(Saved entries)
******

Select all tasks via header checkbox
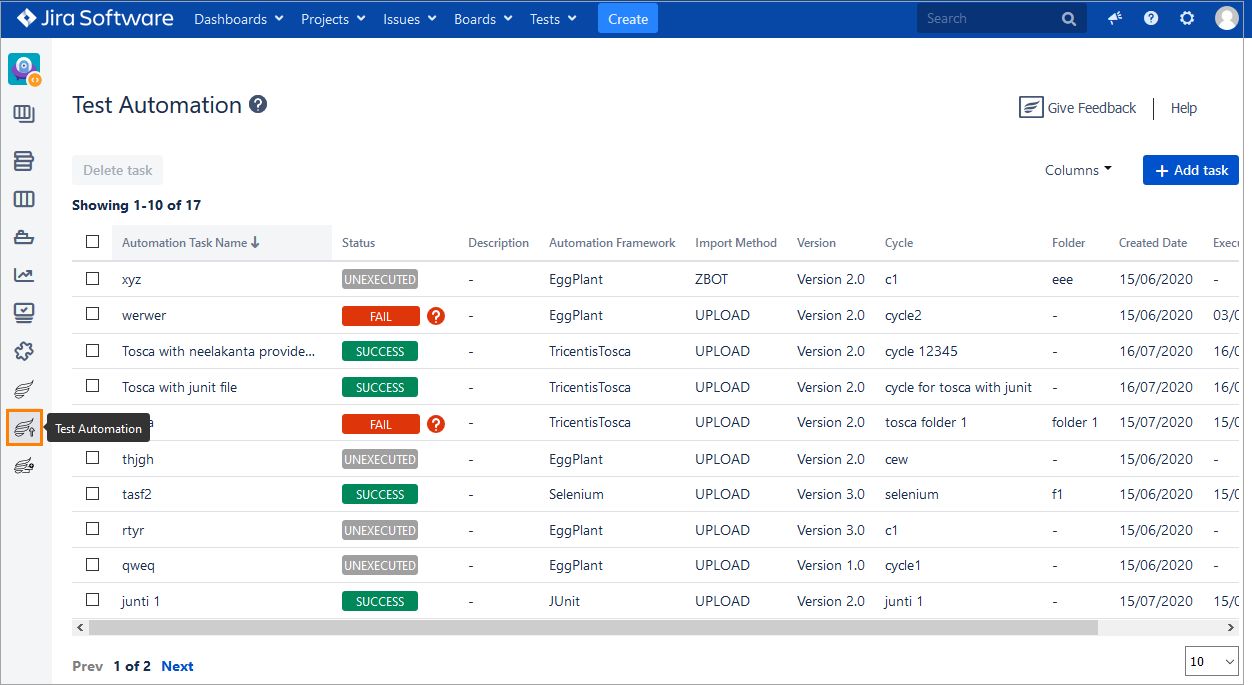Viewport: 1252px width, 685px height. point(92,241)
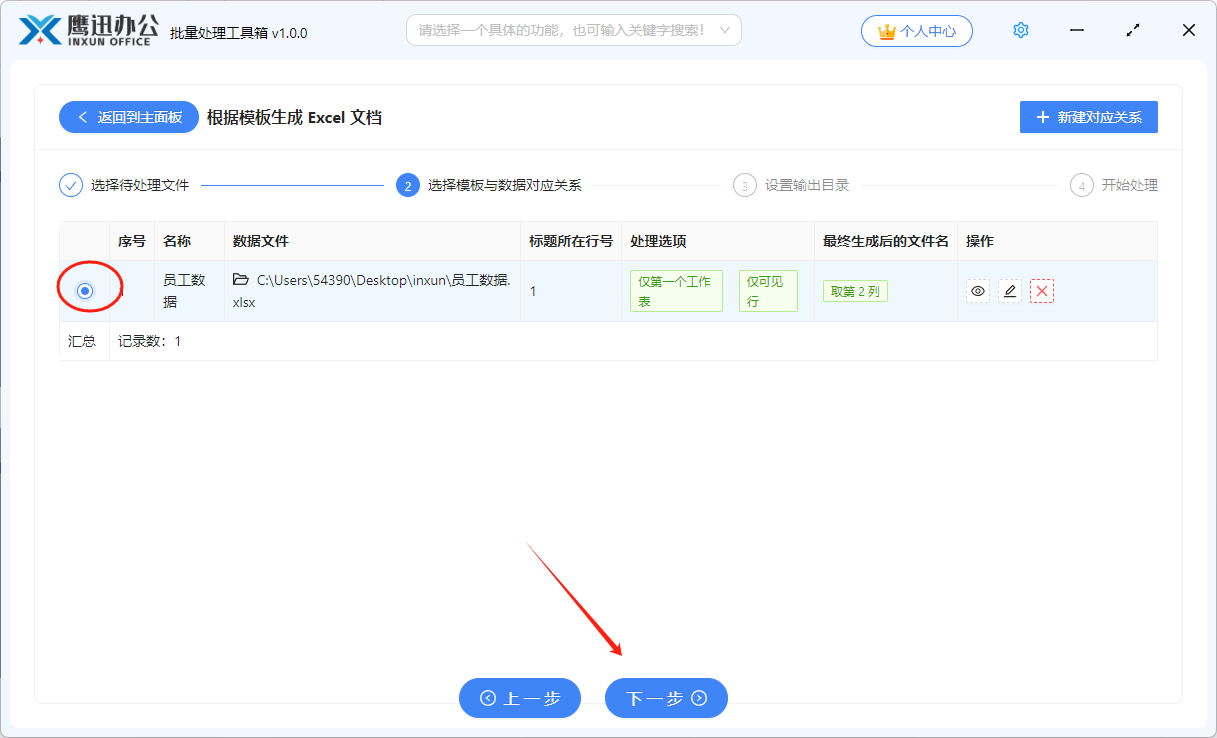1217x738 pixels.
Task: Click the 仅第一个工作表 option tag
Action: [x=676, y=291]
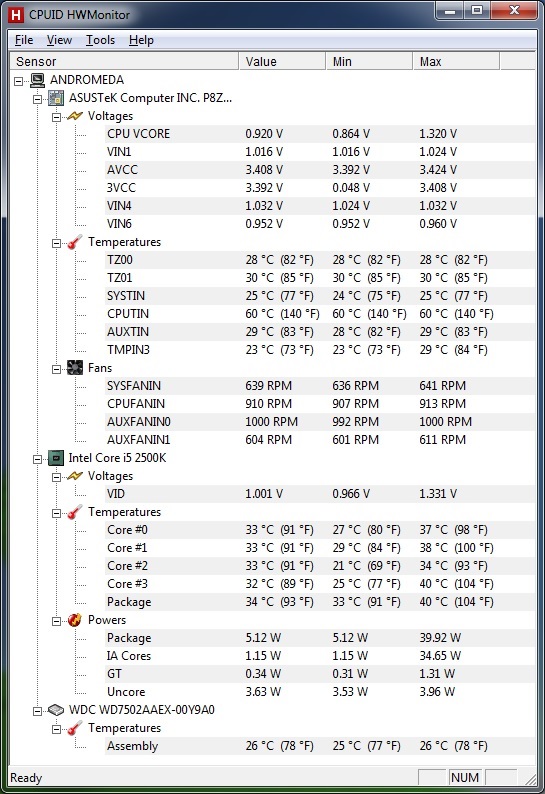Select the CPU VCORE row
This screenshot has width=545, height=794.
point(320,134)
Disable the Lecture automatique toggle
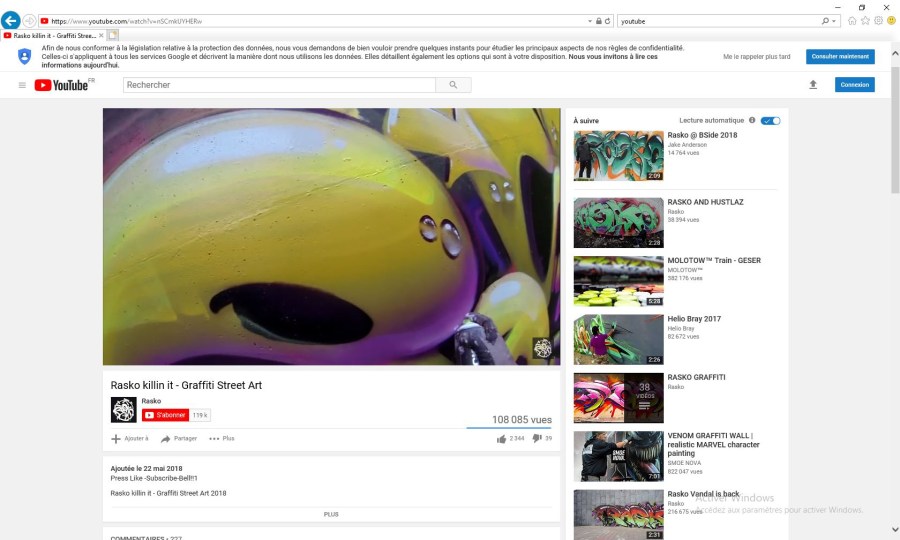This screenshot has height=540, width=900. (x=770, y=120)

******

TASK TO CARRY OUT: Copy out the records exactly; the pictures stay behind.

OUTPUT BELOW:
Select all tasks via header checkbox
Viewport: 1252px width, 685px height. point(92,241)
1217x738 pixels.
Task: Click the 仅第一个工作表 option tag
Action: [x=676, y=291]
Select the CPU VCORE row
This screenshot has width=545, height=794.
point(320,134)
Disable the Lecture automatique toggle
This screenshot has height=540, width=900. (x=770, y=120)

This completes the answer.